We have all heard the expression ‘War for Talent’ applied to China so often its meaning is being lost in the repetition. And yes, I am as much responsible as anyone else ...
But what else would you call massive shortages of skilled professionals in the Chinese labor force?. There is no other quick way of getting across the intense competition between firms to get the best of those scarce resources to work for them.
The War for Talent conjures up images of free-wheeling growth, and this has tended to make people believe that all is rosy in China, at least from the point of views of economics. China boasts huge Foreign Direct Investment, lots of new factories, plenty of jobs, and a solid path to the future.
All boats rising in a rising tide, as they say.
In actual fact not all boats are rising, and not just because of the recent stalling of growth figures. Many economists feel that China is reaching a Lewisian Turning Point and this will cause a shift from unlimited to limited supplies of labor. The nature of this labor shift is already apparent to companies on the ground.
The Labor Divide
The sophisticated hiring market for professionals contrasts heavily with that of the basic labor market, but within this hiring market itself there is a degree of schizophrenia.
Alongside qualified, experienced professionals juggling multiple job offers you have new graduates struggling hard to get a job. The recent crop are having it particularly hard. This split doesn’t seem to make sense until you think a little more deeply about how recent the growth in China has been, and how shallow that makes the labor pool.
Many industries in China have taken off only recently. So as a consequence it is difficult to look back through the pipeline and find people with many years of experience in that industry.
Automotive took off about 3-5 years ago, and is very hot now, but you would be hard pressed to find a high quality 20-year veteran of the automotive industry in China. 20 years ago China had virtually no private cars, and the few that were produced were of such low quality that anyone making them back then would have very suspect skills and training.
Double Trouble
To complicate things further the demand for unskilled labor is outstripping the supply, while many peasants remain unemployed.
The context is a hard-to-overstate churn within industry in China. Tens of thousands of local State Owned Enterprises have been pushed to the wall in the past decade, as new jobs are created by foreign and local companies, and millions of peasants from the countryside move to the cities.
A recent paper by Cai Fang and Du Yang, from the Chinese Academy of Social Sciences, co-authored by Albert Park, at the University of Oxford asks ‘Can China Meet Her Employment Challenges?. The answer appears to be yes, and they show how urban unemployment actually fell from 8.1 to 5.2 per cent between 2001 and 2005.
Before 2001 unemployment had been rising consistently every year so this is a good situation to be in.
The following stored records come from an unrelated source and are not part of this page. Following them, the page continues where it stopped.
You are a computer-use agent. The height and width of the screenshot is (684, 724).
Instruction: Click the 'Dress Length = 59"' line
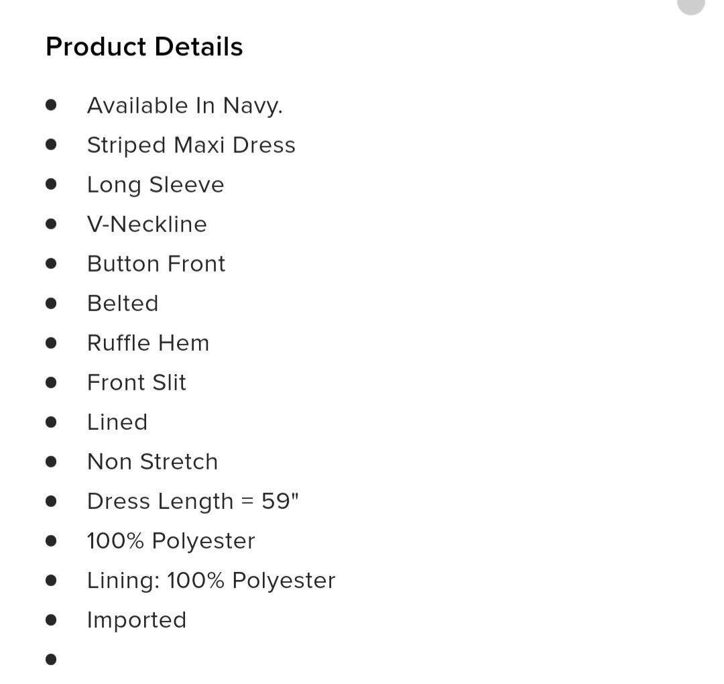[x=193, y=501]
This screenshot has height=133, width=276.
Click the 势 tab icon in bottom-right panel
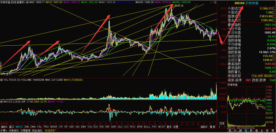tap(246, 131)
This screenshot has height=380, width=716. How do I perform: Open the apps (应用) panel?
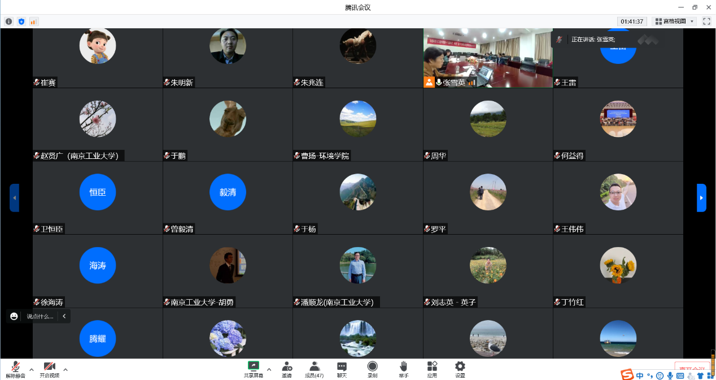[432, 369]
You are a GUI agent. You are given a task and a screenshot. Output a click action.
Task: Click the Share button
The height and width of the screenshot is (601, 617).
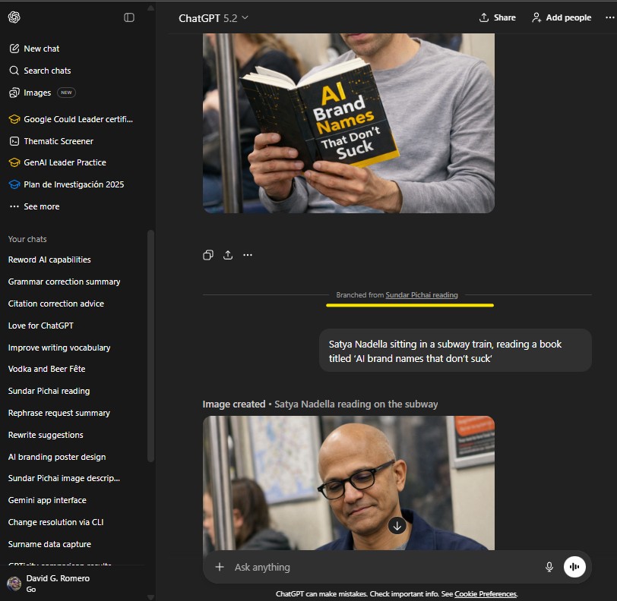point(497,17)

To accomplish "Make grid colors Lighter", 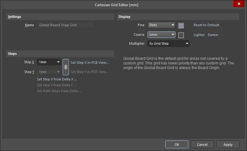I will click(199, 35).
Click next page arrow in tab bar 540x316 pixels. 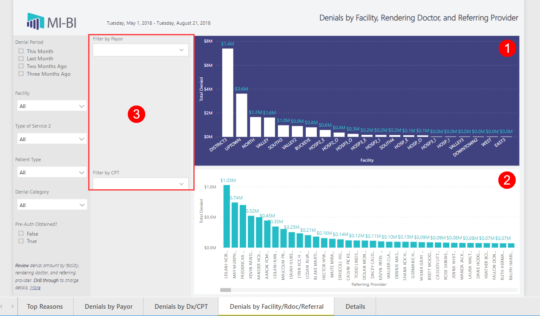(12, 306)
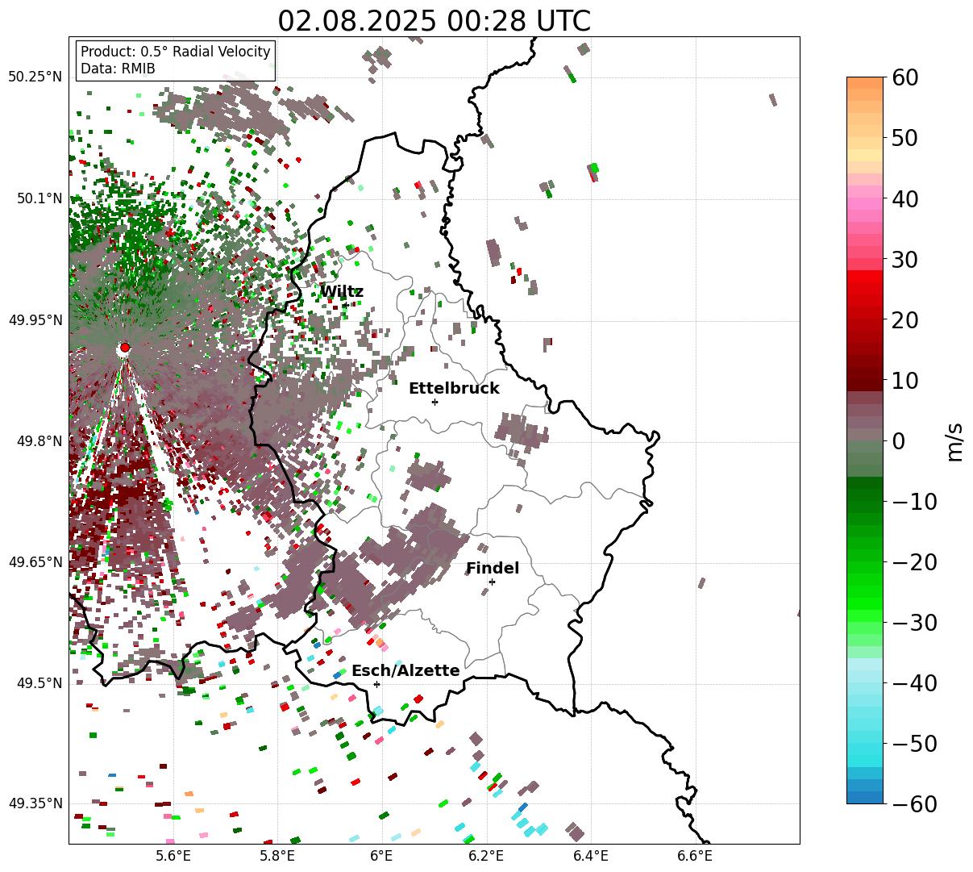Click the 6.2°E longitude axis label
This screenshot has width=973, height=872.
pos(486,855)
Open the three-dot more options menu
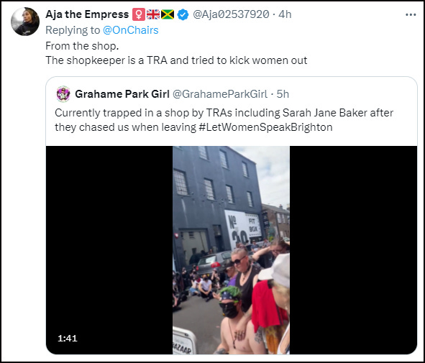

The labor shortages in China’s East coast cities can only have gotten worse since 2005, and we can only hope that the moderating effect of China's new labor law, and the slowdown in the world’s economy will be allowed to take it’s effect.unemployment in china.jpg
The urban situation seems to be under control but on a broader basis China generates about 25 million new entrants into the workforce each year.
This year, unfortunately, it is likely that the number of new employment openings will amount to much less than this figure. China created about 51 million jobs in urban areas in the past five years, but government sources say about 20 million people come to those urban areas every year looking for work.
Even the peak 11 million new jobs created in 2006 was a record for China and even then you can easily see there is a shortfall of about 14 million jobs. This is likely to continue until the year 2010 according to the Institute of Population and Labor Economics of the Chinese Academy of Social Sciences.
Many of the new entrants to the workforce are rural residents who have recently moved to the city to seek a better life and there is said to be more than 140 million of them. This dwarfs the 10+ million people who have been let go by non-performing State Owned Enterprises (SOEs) over the past decade.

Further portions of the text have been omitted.